Year 3 students, using virtual technology, investigated, manipulated, transformed and even translated solid geometrical objects such as a cube, cylinder, pyramid, sphere, cone and triangular prism in their maths session today. Students used the hollowed , cut paths, twisted, sheared tools whilst also learning to use the camera controls to help give them perspective when creating their objects - the camera assisted with top view, side view and front view.
MA2-14MG makes, compares, sketches and names three-dimensional objects, including prisms, pyramids, cylinders, cones and spheres, and describes their features
Make models of three-dimensional objects and describe key features (ACMMG063)

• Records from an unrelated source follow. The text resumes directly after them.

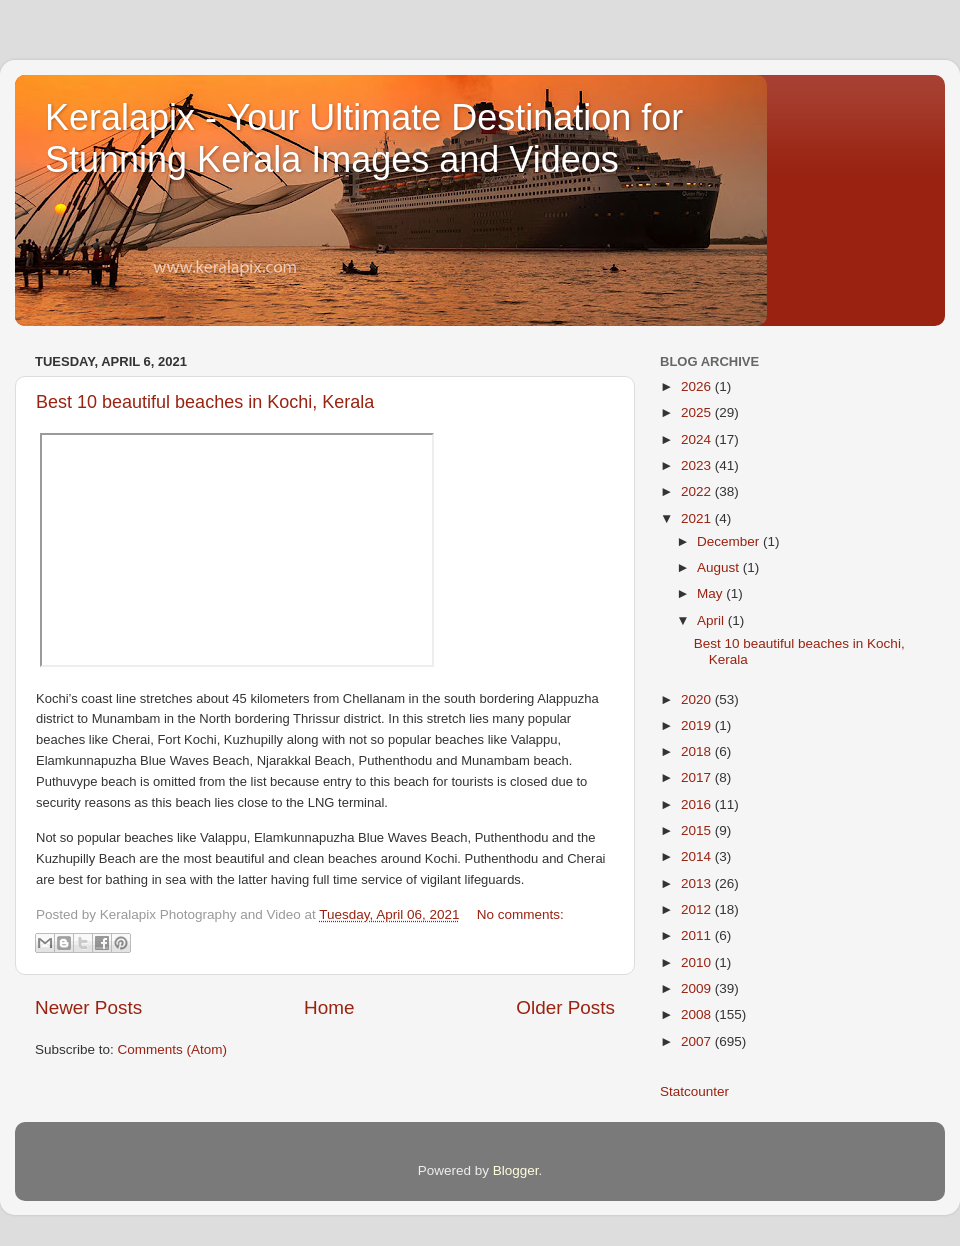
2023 (698, 465)
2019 (698, 725)
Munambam (128, 718)
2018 (698, 751)
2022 (698, 491)
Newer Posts (88, 1007)
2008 (698, 1014)
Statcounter (694, 1091)
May (711, 593)
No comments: (520, 914)
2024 (698, 439)
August (720, 567)
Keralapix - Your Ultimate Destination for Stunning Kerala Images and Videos (364, 138)
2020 (698, 699)
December (730, 541)
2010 (698, 962)
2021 (698, 518)
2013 (698, 883)
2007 (698, 1041)
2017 (698, 777)
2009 (698, 988)
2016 (698, 804)
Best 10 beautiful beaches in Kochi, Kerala (205, 402)
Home (329, 1007)
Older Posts (565, 1007)
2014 (698, 856)
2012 (698, 909)
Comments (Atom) (173, 1049)
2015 (698, 830)
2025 (698, 412)
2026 (698, 386)
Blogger (516, 1170)
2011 (698, 935)
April (712, 620)
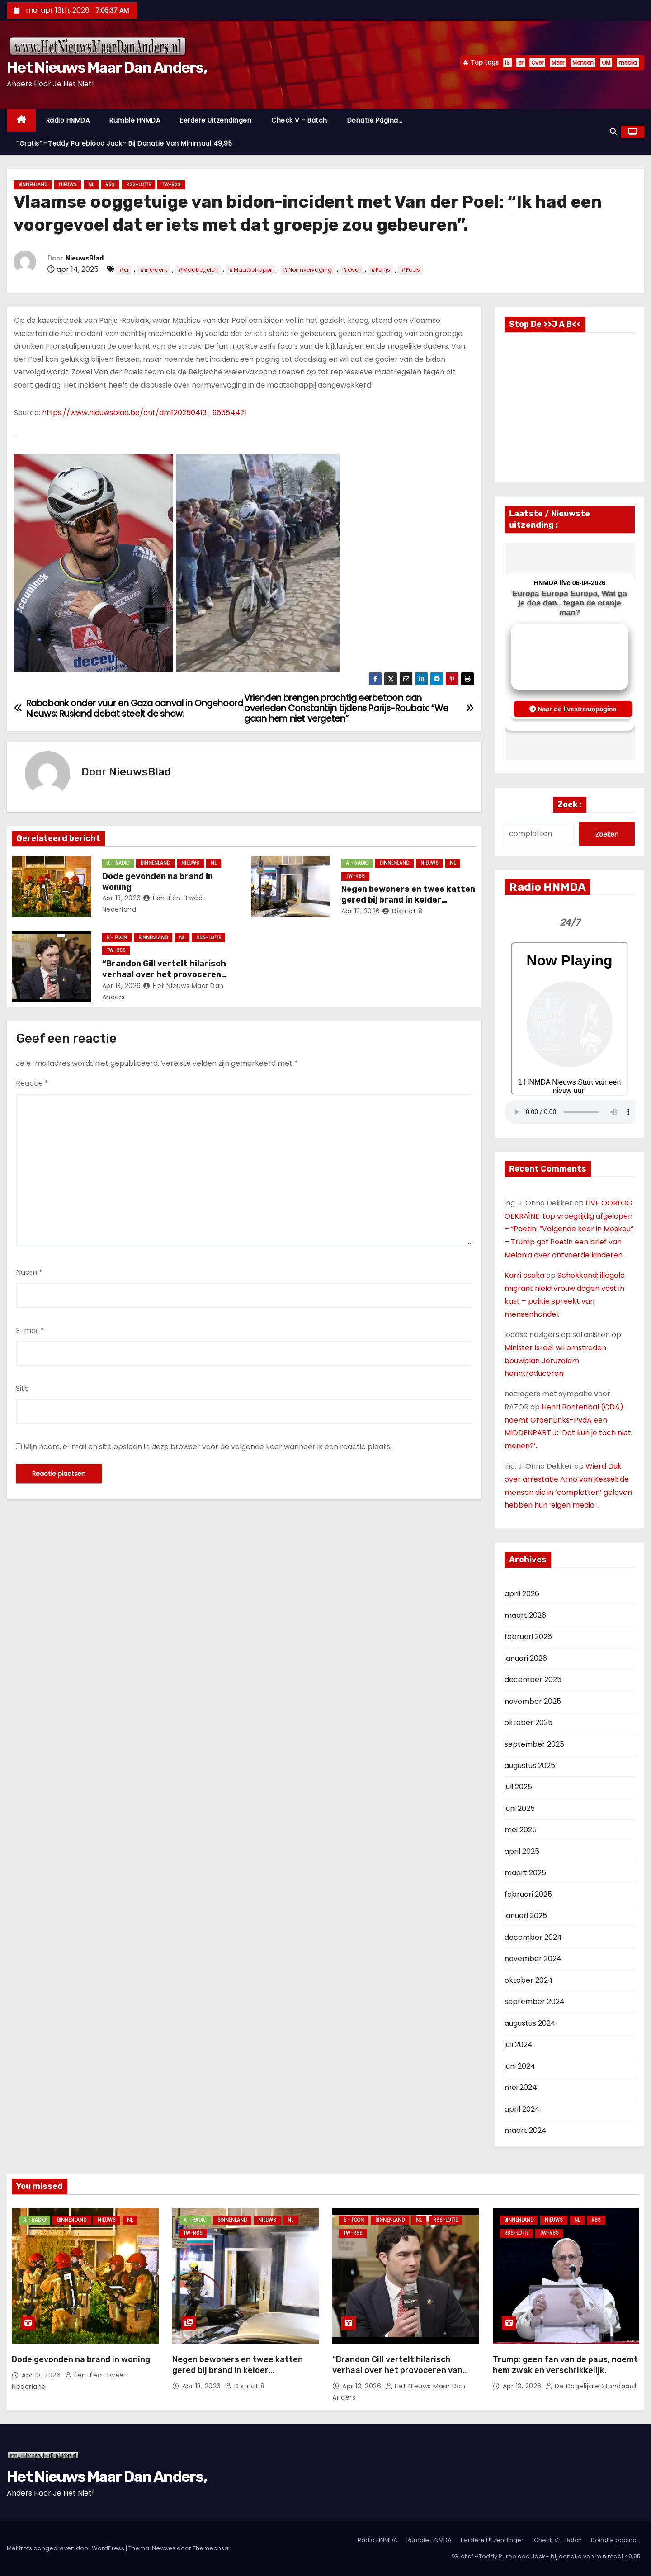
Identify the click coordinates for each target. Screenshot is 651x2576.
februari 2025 (528, 1894)
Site (22, 1388)
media (627, 62)
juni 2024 (520, 2066)
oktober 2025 (528, 1722)
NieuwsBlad (85, 258)
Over (537, 62)
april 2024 (522, 2109)
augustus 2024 (530, 2023)
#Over (351, 270)
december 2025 (533, 1679)
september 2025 (534, 1744)
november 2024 (533, 1958)
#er (124, 270)
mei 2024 (521, 2087)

- identify and name three-dimensional objects as prisms (including cubes), pyramids, cylinders, cones and spheres
- recognise and describe the use of three-dimensional objects in a variety of contexts, eg buildings, packaging (Communicating)
- describe and compare curved surfaces and flat surfaces of cylinders, cones and spheres, and faces, edges and vertices of prisms (including cubes) and pyramids
- describe similarities and differences between prisms (including cubes), pyramids, cylinders, cones and spheres (Communicating)
Students should be able to communicate using the following language: object, two-dimensional shape (2D shape), three-dimensional object (3D object), cone, cube, cylinder, prism, pyramid, sphere, surface, flat surface, curved surface, face, edge, vertex (vertices), net.
In geometry, the term ‘face’ refers to a flat surface with only straight edges, as in prisms and pyramids, eg a cube has six faces. Curved surfaces, such as those found in cylinders, cones and spheres, are not classified as ‘faces’. Similarly, flat surfaces with curved boundaries, such as the circular surfaces of cylinders and cones, are not ‘faces’.
The term ‘shape’ refers to a two-dimensional figure. The term ‘object’ refers to a three-dimensional figure.